En Argentina no hay muchos que puedan dar cátedra de democracia y ciertamente los que enviaron esas notas tienen poca autoridad para hacerlo. En sus declaraciones al semanario brasileño Veja, Bartolomé Mitre denunció esta semana ataques a la libertad de prensa en Argentina y dijo que el gobierno de Cristina Kirchner es “peor que el de Perón y que la dictadura”. En sus palabras hay una defensa de la democracia al viejo estilo: “Vivimos la dictadura de los votos, que es la peor de todas”, afirmó. Y un párrafo más adelante, cuando le preguntan por la cultura del pueblo argentino, respondió: “Ya no existe más aquella Argentina culta. Hay una elite que piensa de una manera, y una clase baja que no se informa, no escucha y sigue a la Presidenta. Cuanto menos cultura, más votos recibe Cristina”.
Es un lugar común y un acto fallido: votos de la mayoría versus ilustración de una elite. No hay nada menos democrático. Pero al menos da una idea de cómo se pensaba en la vieja Argentina, ante la falta de votos, al momento de golpear las puertas de los cuarteles para reclamar un golpe militar “en defensa de la democracia”.
Esa idea de democracia restringida y voto calificado fue típica de la república oligárquica predemocrática de la Argentina del siglo XIX y se mantiene con algunos cambios cosméticos en el pensamiento conservador. Son también fórmulas que se han empezado a escuchar en la actualidad cuando se contrapone a la República con la democracia. Y se subestima el valor de las elecciones con frases como “a Hitler lo votó el 80 por ciento de los alemanes”, un latiguillo que ha sido muy repetido por invitados a programas periodísticos o por algunos caceroleros. Esta cadena de sentidos que se trata de instalar desde los medios hegemónicos es básicamente antidemocrática, porque el principal sustento de una democracia, aunque no el único, es el gobierno de la mayoría.

■ **Consigna**: Resume el fragmento seleccionado en dos oraciones. Los ítems provienen de una fuente distinta de la del fragmento seleccionado.

■ **Líneas de datos**:
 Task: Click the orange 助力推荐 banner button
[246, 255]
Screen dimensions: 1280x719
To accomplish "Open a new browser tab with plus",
---
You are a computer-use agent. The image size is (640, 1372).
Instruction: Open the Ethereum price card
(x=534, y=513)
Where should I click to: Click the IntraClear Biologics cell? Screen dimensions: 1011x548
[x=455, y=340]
* * *
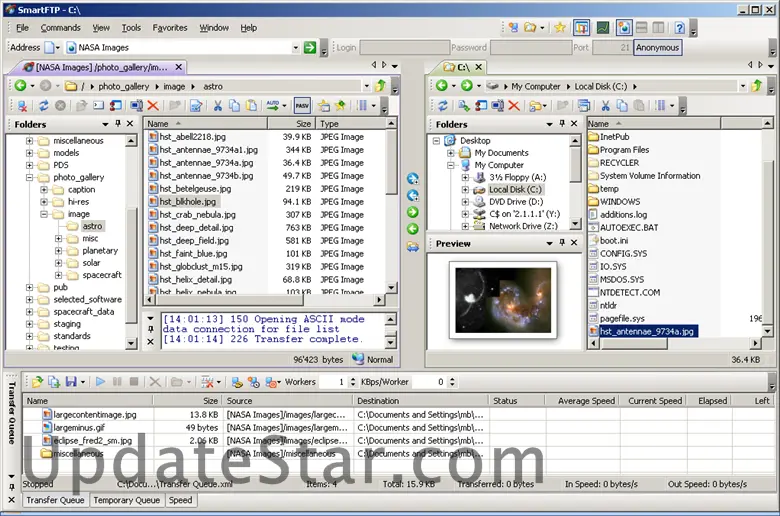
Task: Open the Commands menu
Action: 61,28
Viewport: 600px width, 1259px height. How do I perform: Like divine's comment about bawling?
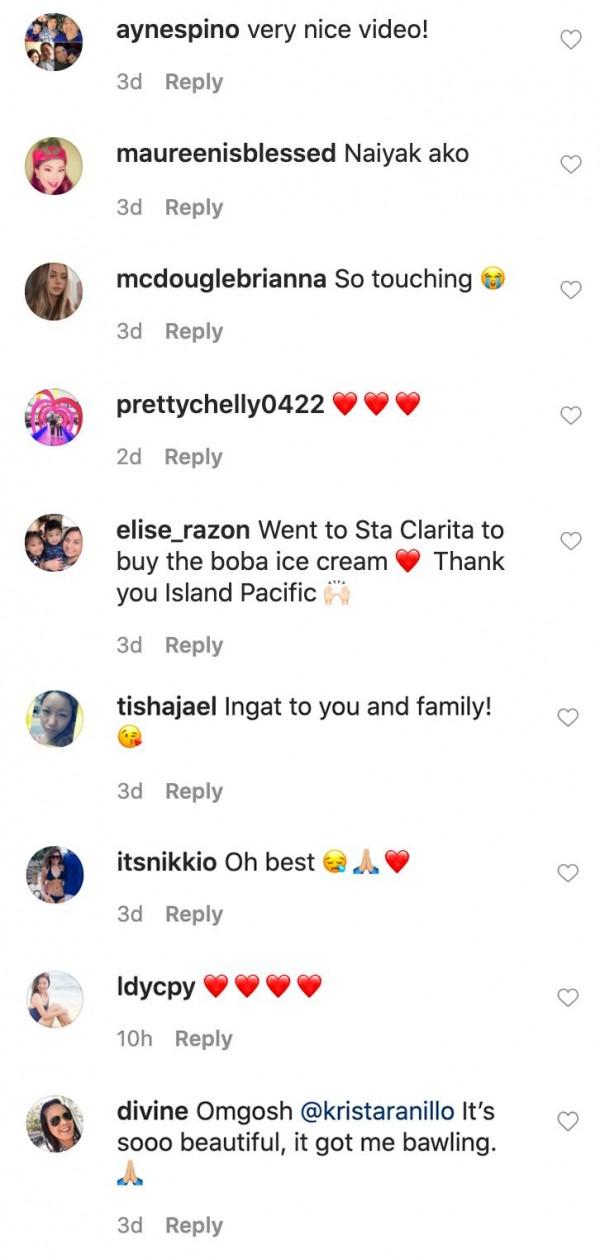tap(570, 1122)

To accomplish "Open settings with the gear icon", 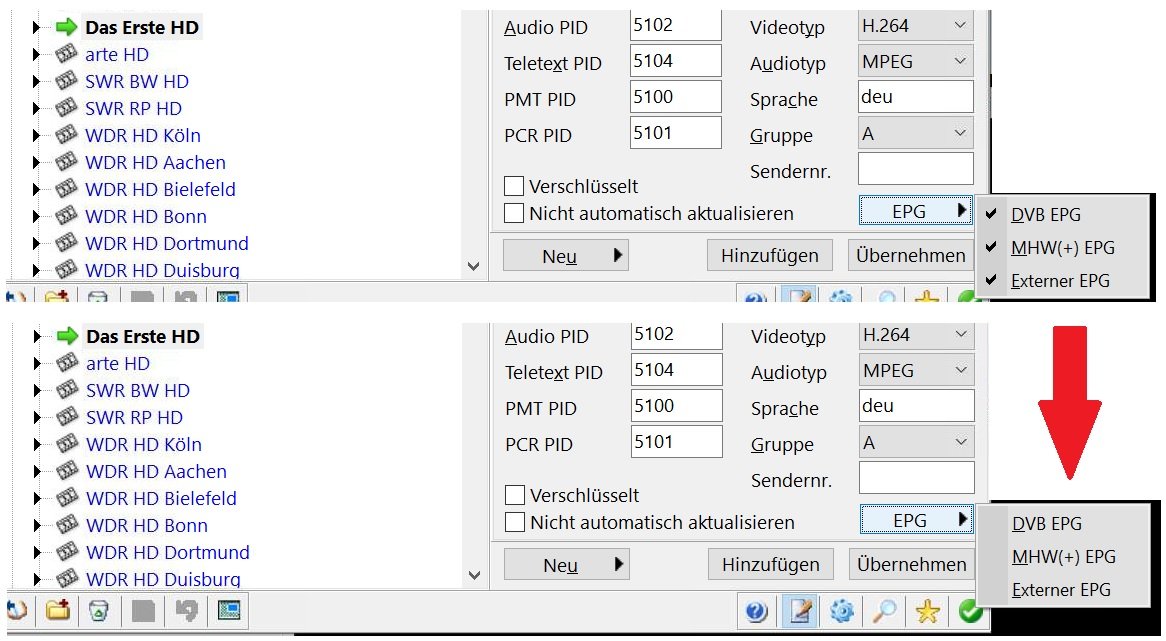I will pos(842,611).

■ **Resultado**: En declaraciones al semanario brasileño Veja, Bartolomé Mitre denunció ataques a la libertad de prensa, calificó al gobierno de Cristina Kirchner de peor que el de Perón y que la dictadura, y atribuyó los votos de la Presidenta a una clase baja con menos cultura que no se informa. El fragmento sostiene que esa oposición entre los votos de la mayoría y la ilustración de una elite, típica de la república oligárquica del siglo XIX y vigente en el pensamiento conservador, es antidemocrática, porque el principal sustento de una democracia es el gobierno de la mayoría.